2000 Les Forts de Latour & 2000 Clos du Marquis
After the Leoville Poyferre vertical, we adjourned to Jade Palace for a simple but sumptuous dinner. You can’t go wrong with this place; its Cantonese cuisine can hold its ground against any competition, service is prompt and attentive, and most importantly, the stemware (Riedel) and wine service are impeccable. Wines are decanted and labeled, no questions asked.
Although both are so-called second wines, they are actually derived from plots of vines, respectively, that are separate from those that go into the making of the Grand Vin. Comparing these 2 estates in the same outstanding vintage is fascinating, as although one is St Julien and the other Pauillac, they are located immediately adjacent to each other. I still can’t get over the excitement of driving north along the D2 highway and, having passed Leoville Las Cases on the right, one reaches the top of a hill and immediately sees the clos of Las Cases merging imperceptibly with Chateau Latour and, just yonder, Chateax Pichon Baron on the left facing Pichon Lalande on the right.
Both wines had a similar deep garnet red. Similarly both wines were quite shut, but one can catch a whiff of intense, rich dark fruits lurking beneath, with the 2000 Les Forts de Latour (courtesy Kieron) possessing a more powerful and luxurious bouquet. On the palate, the 2000 Clos du Marquis initially seemed to have the upper hand: full, powerful, intense, good grip, refined sophisticated tannins, with a touch of graphite that’s typical of St Julien. On the other hand, the Les Forts was less intense, but broader and more expansive, though similarly full-bodied. As it sat in the glass, the Les Forts took on more weight, becoming huge, dense and intense, whereas the Clos du Marquis appeared more willing to relax and soften.

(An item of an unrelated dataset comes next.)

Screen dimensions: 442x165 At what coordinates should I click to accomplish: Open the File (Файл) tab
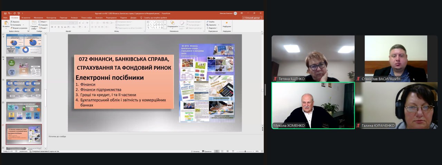(5, 18)
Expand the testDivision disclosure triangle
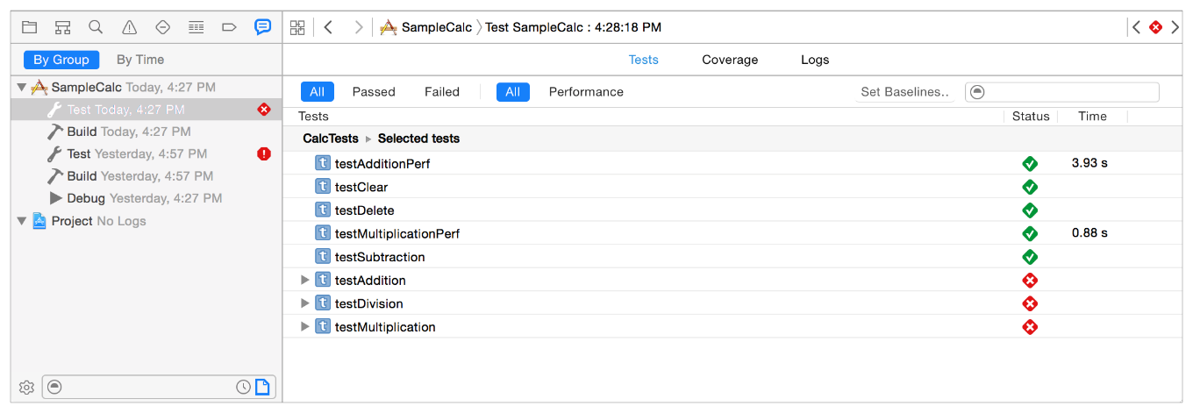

This simple tasting had provided an absolutely fascinating insight into the importance of terroir: although both wines did share some common characteristics due to their close proximity with each other, they still retained the individual stamp of St Julien and Pauillac. Obviously, these wines should be left alone for at least another 10 years; pity I have none of the Clos du Marquis left. Most fitting end to a wonderful evening.